[Source text Boundary: Start]
What types of drugs are we talking about?

Some of the drugs I’ve heard of going on over there, and have seen—and done—and that are being abused are: Percocet, Vicodin, Pot, Coke, Heroin, Hash, Salvia Divornium, Ambien, Robitusin, Dust-Off, Whip-its, Opium and NyQuil.

And if people weren’t popping pills to escape, they were popping them to sleep! Many people were popping sleeping pills like Pez, or some type of sleep medication/remedy.

Suicide, of course, is another—really, the ultimate—way to escape from reality. At one point in “Mass Casualties,” you describe how a fellow soldier started to show signs that he was suicidal. Although it seemed clear that this individual might try to harm himself, his officers refused to send him away to receive the care he needed, fearing that doing so might make them look bad. Was this an isolated incident?

I wish I could say that was an isolated incident of one suicidal-soldier not getting the care he needs. However, if you look at the statistics for active duty soldiers and veterans, more soldiers have killed themselves than have been killed in Iraq and Afghanistan combined. The statistics say five active duty service members commit suicide a day, and some statistics have up to eighteen veteran suicides a day, and a thousand attempts a month! And on top of all this, Katie Couric recently did a series of news casts that exposed that the Veterans Administration was actually trying to cover up these suicide numbers!
[Source text Boundary: End]
[Supplied entries Boundary: Start]
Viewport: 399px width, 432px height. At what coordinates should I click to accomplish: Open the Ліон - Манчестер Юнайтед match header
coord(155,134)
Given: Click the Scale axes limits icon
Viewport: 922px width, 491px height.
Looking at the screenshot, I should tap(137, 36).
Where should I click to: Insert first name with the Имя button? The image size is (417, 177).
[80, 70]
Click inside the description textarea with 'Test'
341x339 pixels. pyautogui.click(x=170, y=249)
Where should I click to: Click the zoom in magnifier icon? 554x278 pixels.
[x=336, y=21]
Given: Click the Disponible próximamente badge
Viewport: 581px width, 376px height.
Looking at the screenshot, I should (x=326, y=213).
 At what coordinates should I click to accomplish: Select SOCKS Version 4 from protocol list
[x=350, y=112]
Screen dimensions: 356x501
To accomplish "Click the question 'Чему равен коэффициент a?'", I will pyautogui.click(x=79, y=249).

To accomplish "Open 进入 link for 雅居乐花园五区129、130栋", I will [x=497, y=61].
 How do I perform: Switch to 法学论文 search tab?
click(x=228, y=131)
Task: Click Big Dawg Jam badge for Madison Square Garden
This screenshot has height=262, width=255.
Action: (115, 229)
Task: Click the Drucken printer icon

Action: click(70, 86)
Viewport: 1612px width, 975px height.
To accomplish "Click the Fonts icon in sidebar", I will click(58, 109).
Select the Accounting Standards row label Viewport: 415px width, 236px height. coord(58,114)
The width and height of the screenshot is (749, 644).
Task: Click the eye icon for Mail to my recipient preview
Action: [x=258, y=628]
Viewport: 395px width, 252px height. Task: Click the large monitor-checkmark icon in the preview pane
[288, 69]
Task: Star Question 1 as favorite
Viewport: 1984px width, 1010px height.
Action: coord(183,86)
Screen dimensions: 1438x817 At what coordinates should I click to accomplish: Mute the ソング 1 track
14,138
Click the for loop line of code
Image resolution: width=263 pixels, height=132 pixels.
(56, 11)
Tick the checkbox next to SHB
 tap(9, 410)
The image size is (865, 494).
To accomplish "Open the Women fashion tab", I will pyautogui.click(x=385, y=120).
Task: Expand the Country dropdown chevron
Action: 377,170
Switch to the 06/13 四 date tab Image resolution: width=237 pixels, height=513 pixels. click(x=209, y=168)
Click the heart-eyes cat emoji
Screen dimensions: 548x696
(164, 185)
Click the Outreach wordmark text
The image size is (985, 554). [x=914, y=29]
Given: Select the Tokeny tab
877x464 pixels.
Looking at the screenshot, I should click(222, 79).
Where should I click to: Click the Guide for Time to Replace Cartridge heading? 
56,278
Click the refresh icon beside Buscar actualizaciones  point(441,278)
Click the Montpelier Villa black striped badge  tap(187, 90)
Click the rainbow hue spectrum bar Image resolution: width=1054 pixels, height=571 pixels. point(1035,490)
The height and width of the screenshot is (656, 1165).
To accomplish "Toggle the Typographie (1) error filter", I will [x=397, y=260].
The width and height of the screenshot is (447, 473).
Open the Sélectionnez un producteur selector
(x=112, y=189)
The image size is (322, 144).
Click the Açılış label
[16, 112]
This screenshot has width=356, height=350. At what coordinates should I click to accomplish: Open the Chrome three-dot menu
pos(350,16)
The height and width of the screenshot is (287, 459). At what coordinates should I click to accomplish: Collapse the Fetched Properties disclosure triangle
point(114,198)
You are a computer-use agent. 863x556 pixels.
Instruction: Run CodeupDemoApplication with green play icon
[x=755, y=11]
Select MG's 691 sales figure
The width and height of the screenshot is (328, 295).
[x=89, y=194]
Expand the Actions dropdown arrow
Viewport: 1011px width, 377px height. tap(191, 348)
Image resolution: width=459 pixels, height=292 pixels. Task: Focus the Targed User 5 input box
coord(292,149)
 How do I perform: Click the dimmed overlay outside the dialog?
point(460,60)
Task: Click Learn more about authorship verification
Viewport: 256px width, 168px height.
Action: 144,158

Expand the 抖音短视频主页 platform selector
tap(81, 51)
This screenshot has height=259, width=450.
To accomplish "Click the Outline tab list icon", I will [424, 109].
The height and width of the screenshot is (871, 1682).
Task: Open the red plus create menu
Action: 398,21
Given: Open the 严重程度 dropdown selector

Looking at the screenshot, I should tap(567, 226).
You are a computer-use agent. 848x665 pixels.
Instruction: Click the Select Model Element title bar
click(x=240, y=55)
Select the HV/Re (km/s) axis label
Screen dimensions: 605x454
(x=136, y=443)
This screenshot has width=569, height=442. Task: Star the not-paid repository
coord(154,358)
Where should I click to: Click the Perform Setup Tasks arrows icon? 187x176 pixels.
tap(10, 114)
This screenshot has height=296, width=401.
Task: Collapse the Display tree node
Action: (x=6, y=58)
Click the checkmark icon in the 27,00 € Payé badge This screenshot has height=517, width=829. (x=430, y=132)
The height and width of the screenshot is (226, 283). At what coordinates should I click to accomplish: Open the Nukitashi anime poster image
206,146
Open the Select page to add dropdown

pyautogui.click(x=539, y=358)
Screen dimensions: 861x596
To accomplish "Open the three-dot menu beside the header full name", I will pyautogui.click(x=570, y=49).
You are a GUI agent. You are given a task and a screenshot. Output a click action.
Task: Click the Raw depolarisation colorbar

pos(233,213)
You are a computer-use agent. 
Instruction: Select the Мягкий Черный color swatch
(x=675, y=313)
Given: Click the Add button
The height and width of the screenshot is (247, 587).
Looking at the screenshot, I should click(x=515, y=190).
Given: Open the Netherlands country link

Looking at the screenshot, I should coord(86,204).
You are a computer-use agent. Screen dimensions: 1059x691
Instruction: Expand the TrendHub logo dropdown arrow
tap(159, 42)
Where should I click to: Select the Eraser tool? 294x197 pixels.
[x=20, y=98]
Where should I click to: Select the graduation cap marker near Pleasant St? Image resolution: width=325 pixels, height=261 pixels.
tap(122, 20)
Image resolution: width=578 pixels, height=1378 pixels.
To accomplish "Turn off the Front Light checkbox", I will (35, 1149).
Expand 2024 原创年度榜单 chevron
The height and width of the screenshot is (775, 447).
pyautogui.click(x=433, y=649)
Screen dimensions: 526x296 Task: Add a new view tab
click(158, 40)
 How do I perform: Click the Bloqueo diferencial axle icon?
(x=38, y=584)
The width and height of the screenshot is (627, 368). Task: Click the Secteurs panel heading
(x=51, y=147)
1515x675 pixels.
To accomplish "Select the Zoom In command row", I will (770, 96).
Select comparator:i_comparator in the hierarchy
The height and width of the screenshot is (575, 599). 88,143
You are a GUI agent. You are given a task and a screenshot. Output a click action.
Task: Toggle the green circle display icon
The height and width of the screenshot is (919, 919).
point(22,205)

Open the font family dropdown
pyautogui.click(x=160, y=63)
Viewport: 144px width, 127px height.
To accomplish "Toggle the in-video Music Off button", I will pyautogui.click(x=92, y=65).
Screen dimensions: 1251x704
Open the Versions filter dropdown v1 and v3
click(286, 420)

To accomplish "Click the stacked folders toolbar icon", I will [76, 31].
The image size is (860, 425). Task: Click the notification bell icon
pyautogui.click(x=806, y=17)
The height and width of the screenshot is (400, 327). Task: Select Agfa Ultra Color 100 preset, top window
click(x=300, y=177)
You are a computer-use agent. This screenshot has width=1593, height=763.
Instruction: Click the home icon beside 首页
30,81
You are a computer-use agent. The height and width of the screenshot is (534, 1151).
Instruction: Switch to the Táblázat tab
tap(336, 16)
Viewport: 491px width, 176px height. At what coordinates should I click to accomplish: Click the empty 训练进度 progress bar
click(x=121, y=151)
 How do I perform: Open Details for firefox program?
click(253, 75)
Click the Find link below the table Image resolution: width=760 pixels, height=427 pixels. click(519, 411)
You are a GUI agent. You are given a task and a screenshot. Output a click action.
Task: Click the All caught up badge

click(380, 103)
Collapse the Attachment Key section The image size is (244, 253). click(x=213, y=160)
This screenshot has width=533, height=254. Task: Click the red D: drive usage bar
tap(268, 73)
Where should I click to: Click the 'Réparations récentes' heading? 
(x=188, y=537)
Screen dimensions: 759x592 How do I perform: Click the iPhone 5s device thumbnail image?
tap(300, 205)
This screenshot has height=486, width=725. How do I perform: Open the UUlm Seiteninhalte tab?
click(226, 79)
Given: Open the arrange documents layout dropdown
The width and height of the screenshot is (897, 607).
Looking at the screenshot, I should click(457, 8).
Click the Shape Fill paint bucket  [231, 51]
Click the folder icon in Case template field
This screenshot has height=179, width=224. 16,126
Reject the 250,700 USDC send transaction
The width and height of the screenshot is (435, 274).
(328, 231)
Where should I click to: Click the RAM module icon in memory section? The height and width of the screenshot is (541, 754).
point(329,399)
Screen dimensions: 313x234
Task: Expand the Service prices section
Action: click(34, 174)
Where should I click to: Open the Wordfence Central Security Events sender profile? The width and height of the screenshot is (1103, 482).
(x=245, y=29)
[Supplied entries Boundary: End]
▶ **Exercise requirements**:
1. Answer these questions from the interview:
(a) What title does the interviewer use for the work in which the suicidal soldier is described?
(b) Why did the officers refuse to send that soldier away for care?
(c) According to the statistics cited, how many active duty service members commit suicide each day?
2. Repeat the interview word for word from "I wish I could" to "these suicide numbers!".
Use only the interview to answer, not the rows.

▶ **Answers below**:
1.
(a) "Mass Casualties"
(b) They feared that doing so might make them look bad.
(c) Five

2.
I wish I could say that was an isolated incident of one suicidal-soldier not getting the care he needs. However, if you look at the statistics for active duty soldiers and veterans, more soldiers have killed themselves than have been killed in Iraq and Afghanistan combined. The statistics say five active duty service members commit suicide a day, and some statistics have up to eighteen veteran suicides a day, and a thousand attempts a month! And on top of all this, Katie Couric recently did a series of news casts that exposed that the Veterans Administration was actually trying to cover up these suicide numbers!